### The task:
Below is a listing; retype exactly the line with "Image resolution: width=640" and every line after it through the end, and only those, leaving out the pictures.

### Records for this exercise:
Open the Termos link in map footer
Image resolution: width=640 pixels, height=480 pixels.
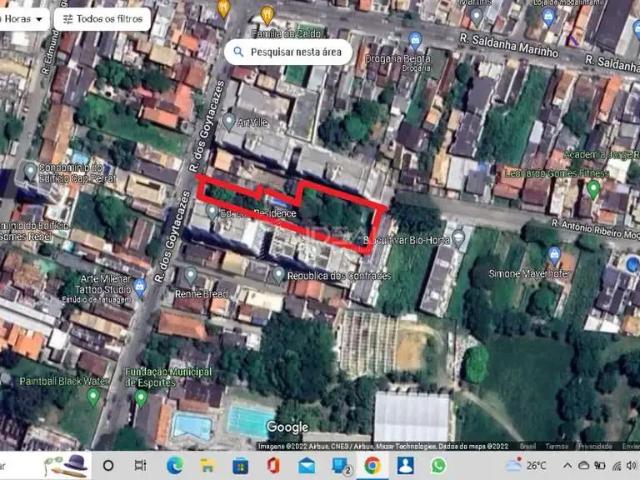[x=559, y=446]
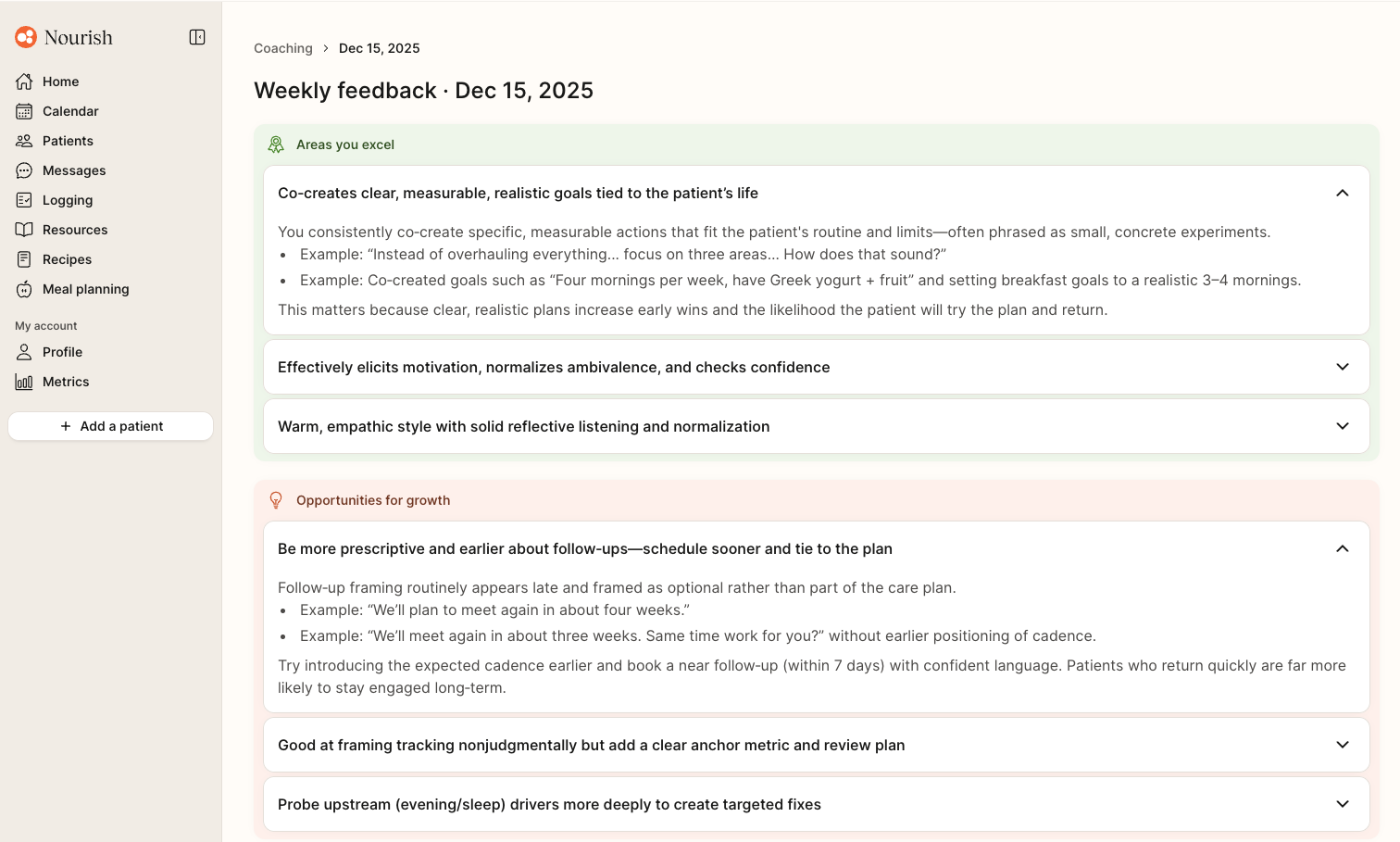Click the Logging checklist icon
The height and width of the screenshot is (842, 1400).
coord(24,200)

### Solution to this task:
Image resolution: width=640 pixels, height=480 pixels.
[x=559, y=446]
Click the Logging checklist icon
The height and width of the screenshot is (842, 1400).
coord(24,200)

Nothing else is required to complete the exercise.